Gee, thanks. Did it make the trip from the 7-Eleven on the corner OK?
Gee, thanks. Did it make the trip from the 7-Eleven on the corner OK?

Things to Do With Bad or Leftover Champagne

What they say: "We brought you a bottle of Champagne*!"

What you secretly wish you could say: "How did you know? We're having a New Year's Eve party for 50 people and we didn't think about buying any sparkling wine at all, so your $4 bottle of Andre from the c-store on the corner has really saved the day! But never mind, come on in and drink the $40 a bottle tequila we brought back from Mexico.."

What you actually say: "Oh, thank you! We can always use it. Come in, have a drink."

So now what do you do? You don't want to drink it, because it's c-store plonk. You can't re-gift it, because then people will think you have a wooden palate.
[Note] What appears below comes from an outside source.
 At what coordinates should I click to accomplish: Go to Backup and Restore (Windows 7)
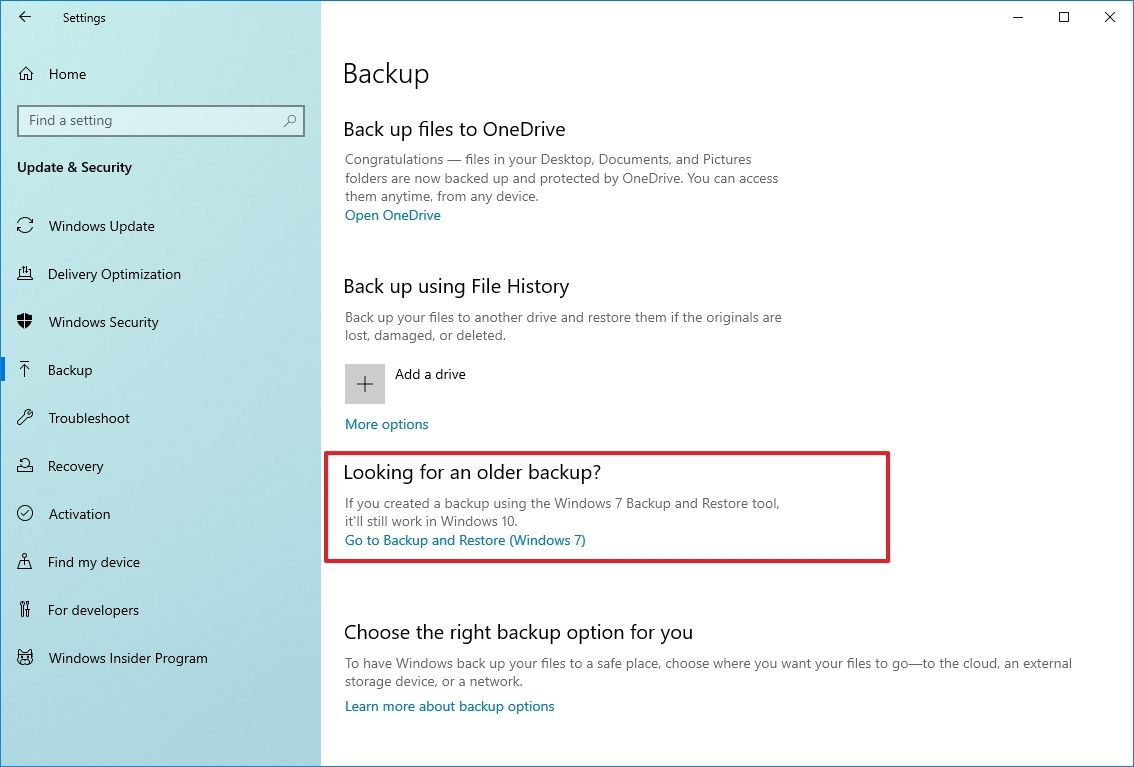[x=463, y=540]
You feel bad just throwing it out, and equally bad opening it and setting it on the table, where it will sit lonely and ignored until it goes flat(ter) and you end up pouring it down the drain.

Here, then, are a few suggestions on what to do with it, which work just as well with leftovers of the good stuff the next day.
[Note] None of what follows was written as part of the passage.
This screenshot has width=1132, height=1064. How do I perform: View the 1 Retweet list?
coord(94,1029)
Orange juice: the great champagne equalizer.
Orange juice: the great champagne equalizer.

1. Mimosas. You didn't really need us to tell you this suggestion. The official unofficial hair o' the dog on New Year's Day is Champagne mixed with orange juice, and while Cristal with the freshly-squeezed juice of organic, local clementines may be the gold standard, it's much more likely that you'll mix the carton o' juice with whatever's leftover. If it's bad wine, just add more juice.

2. Mulled wine. Nobody is going to notice that you used cheap Champagne when it's mixed with red wine (which can also be the cheap gift bottle), apple juice and Martinelli's. This was last week's recipe and you can find it here; mulling spices are available everywhere and are also a very common gift given to people who are known to love food.
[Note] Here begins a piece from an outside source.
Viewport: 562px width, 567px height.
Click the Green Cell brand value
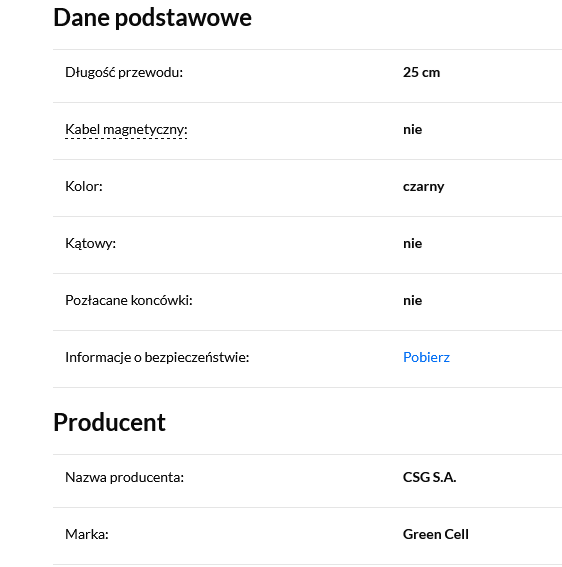click(435, 534)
3. Champagne vinaigrette. Whip some of the wine together with a spoonful of Dijon mustard, minced shallot, salt, pepper and maybe a little bit of sugar or honey to take the bite off the mustard. Serve it with fruit (pears, Asian pears and strawberries are all in season) or add a little bit of chopped tarragon and serve it on a nice light salad as atonement for the overindulgences of the past month.

Deep within lurks the canard froid...
Deep within lurks the canard froid...

4. Risotto. Traditionally, the Italian rice dish starts with sautéeing arborio or a similar rice in fat, then adding a big splash of white wine. Use the leftovers from last night's bottle instead, even if it's flat. Fold in a big bold flavor at the end (like porcini mushrooms or seafood) so you won't notice the acrid bite of bad Champagne as much. You could also make arancini, risotto balls stuffed with cheese or ragù, rolled in breadcrumbs and deep-fried. Nobody's going to notice Andre in something that's been deep-fried.

5. Melon soup. The big problem with most crappy Champagne is that it's far, far too sweet. If you purée it with something that's already sweet such as melon, it lessens the horror. If the Champagne is truly heinous, consider adding some chile heat to the soup in the form of minced serranos. Put some melon in a blender and add plonk until it resembles soup; add some chopped melon for texture and some mint or tarragon for flavor, and serve it to the folks who spent the night on the couch.

Bonne année! Enjoy your revelry, enjoy the company, and remember, a $50 taxi ride is a lot cheaper than a DUI.

* A few words to French people reading this and bristling at the use of the term "Champagne" to represent sparkling wine not from Champagne: je m'en fous.